Setting Up Encryption

If you process credit card or bank accounts payments directly (through on-site payment gateways or bank transfers), customer credit card and bank account numbers are stored in the Parallels Customer and Business Manager database. To protect billing account data, turn on the encryption in Business Manager on the All Settings > Encryption Settings page.

Important: Due to security considerations, if the encryption is turned off, Business Manager does not save billing account data to the database. This makes automatic charging of customer accounts impossible.

To encrypt the billing accounts data, the system uses an encryption key that consists of two parts:

• Private encryption key. The system generates it automatically when you turn on the encryption.
• Encryption key passphrase. You should choose it and enter it manually.

Configuring the Encryption

Depending on the desired level of security, you can vary certain encryption settings. The stronger encryption security settings are required, for example, for meeting the Payment Card Industry Data Security Standard - an industrial standard that lists requirements for the payment processing systems. To learn more about configuring Business Manager in compliance with PCI DSS, refer to the document Meeting PCI DSS Requirements for Plesk Panel.

Namely, the encryption security settings are the following:

• Private encryption key storage. This parameter defines where Business Manager will store the working copy of the private key on the server. You have two options:
  • File system. This option is selected by default. It minimizes the risk of losing the key though this option is less secure.
  • Memory. This option is a stronger security measure. However, in this case, the key may be lost if the memory is flushed, for example, after the server reboot. If this happens, the system becomes unable to perform automatic payments and asks the private key owner to upload it in order to restore this ability. Thus, if you choose this option, the system obliges you to download the key before it actually turns on the encryption. Be sure to keep your copy of the key in a safe place to be able to upload it when needed.

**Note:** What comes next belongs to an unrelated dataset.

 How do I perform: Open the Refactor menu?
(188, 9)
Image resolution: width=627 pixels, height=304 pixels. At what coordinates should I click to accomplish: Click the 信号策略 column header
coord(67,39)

    While the private key exists on the server, it is available for downloading on the page All Settings > Encryption Settings > Download Key.

• Owner of the encryption key. To improve the system security, you may share the secret key parts between two administrators. This is done in the following way:
  1. Go to All Settings > Encryption Settings > Turn On Encryption and specify the encryption settings, including the Passphrase. You become the owner of the passphrase.
  2. Select another administrator as the Owner of the encryption key and click Turn On.
  3. After the owner logs in to Business Manager, Business Manager notifies them about their role and offers them to download the key.
  4. Once they download the private key, the encryption is turned on.

  The owner of the encryption key is the only person who is able to download the key or upload it if it is lost from the server.

• Encryption key expiration period. Specify the time interval after which Business Manager will prompt you to renew the encryption key as described below. However, if you do not renew the key, the system will continue using the current key.

Renewing Encryption Keys

If the expiration date of your encryption key comes or you suspect that unauthorized persons might have access to your key, you should renew it. The key renewal operation changes the key used for encrypting data and makes the current key useless. The tool for the key renewal is located on the All Settings > Encryption Settings > Renew Key page.